* [Listing of where to find words and elements]:
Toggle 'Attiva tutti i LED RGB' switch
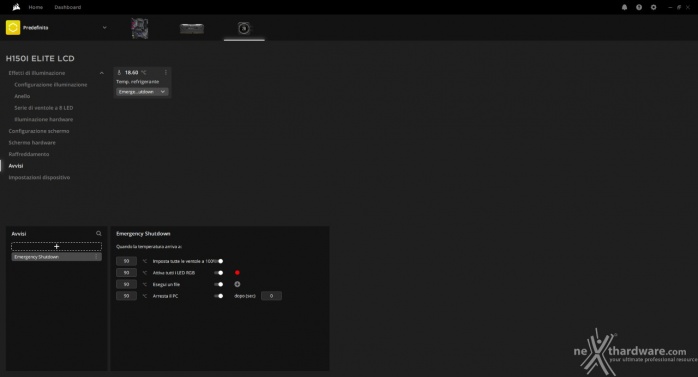Screen dimensions: 698x377 point(219,272)
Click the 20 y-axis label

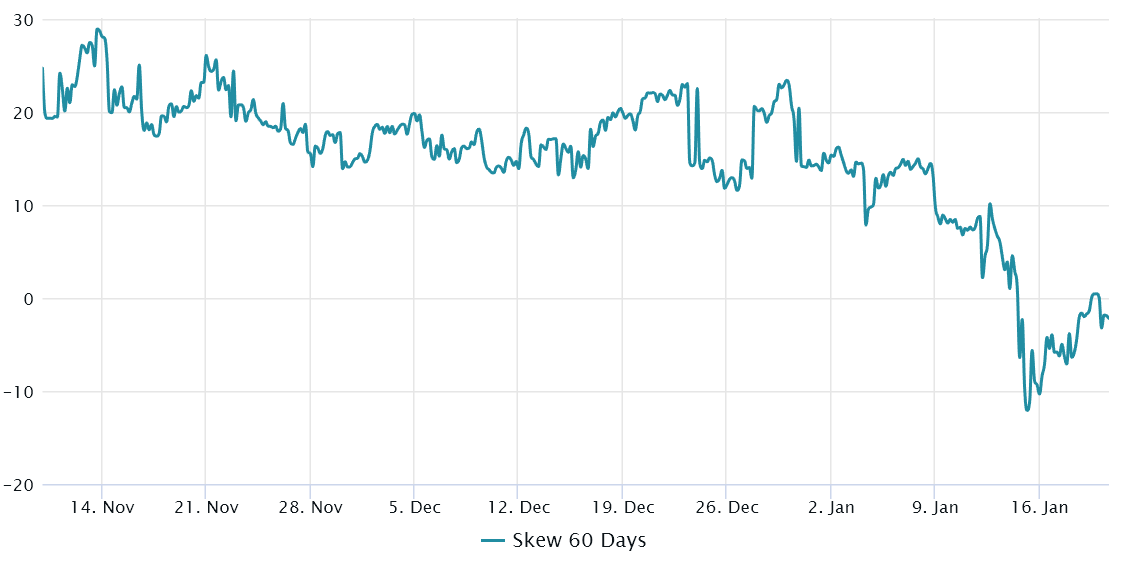24,113

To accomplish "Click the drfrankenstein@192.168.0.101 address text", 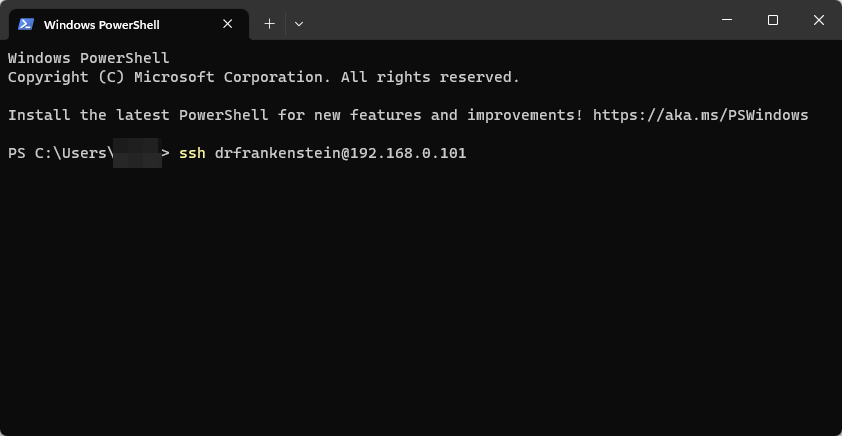I will (340, 154).
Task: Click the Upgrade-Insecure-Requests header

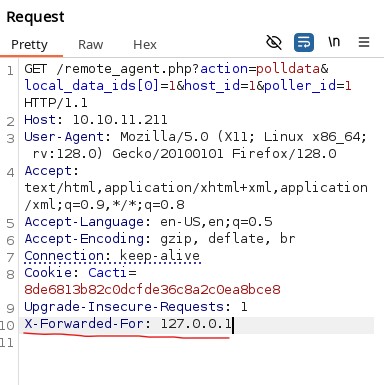Action: pos(136,307)
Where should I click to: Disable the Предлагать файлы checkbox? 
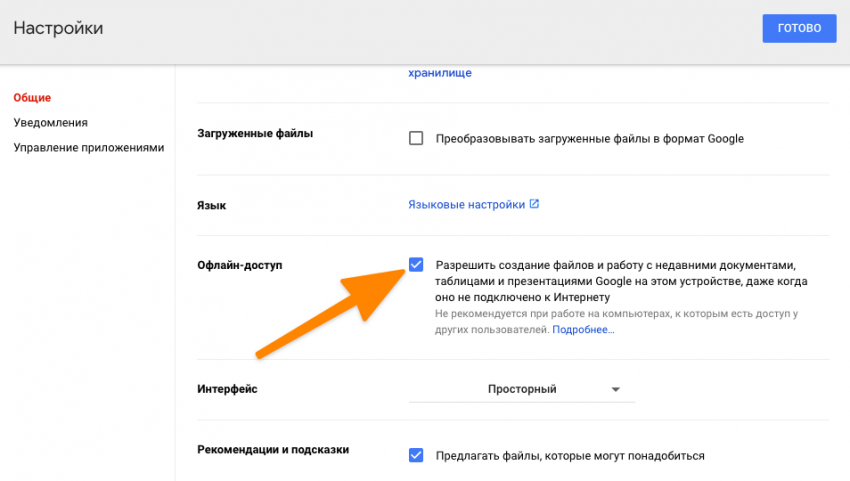tap(416, 455)
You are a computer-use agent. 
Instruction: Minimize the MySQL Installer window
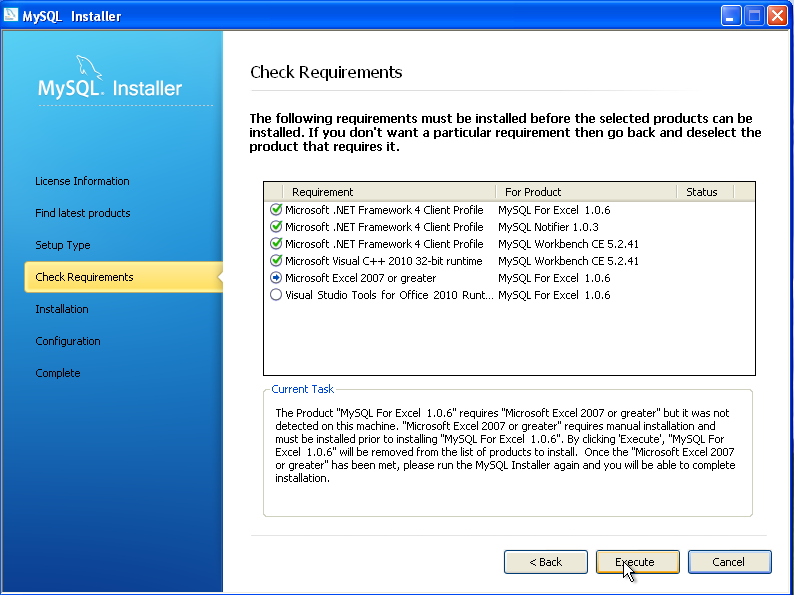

* [GIVEN INSTRUCTION]: Copy the listing word for word, from the line containing "You are a computer-use agent." through the end of the listing, inclusive. Leave the pictures out of your answer.

* [RESPONSE TO THIS TASK]:
You are a computer-use agent. 
Instruction: Minimize the MySQL Installer window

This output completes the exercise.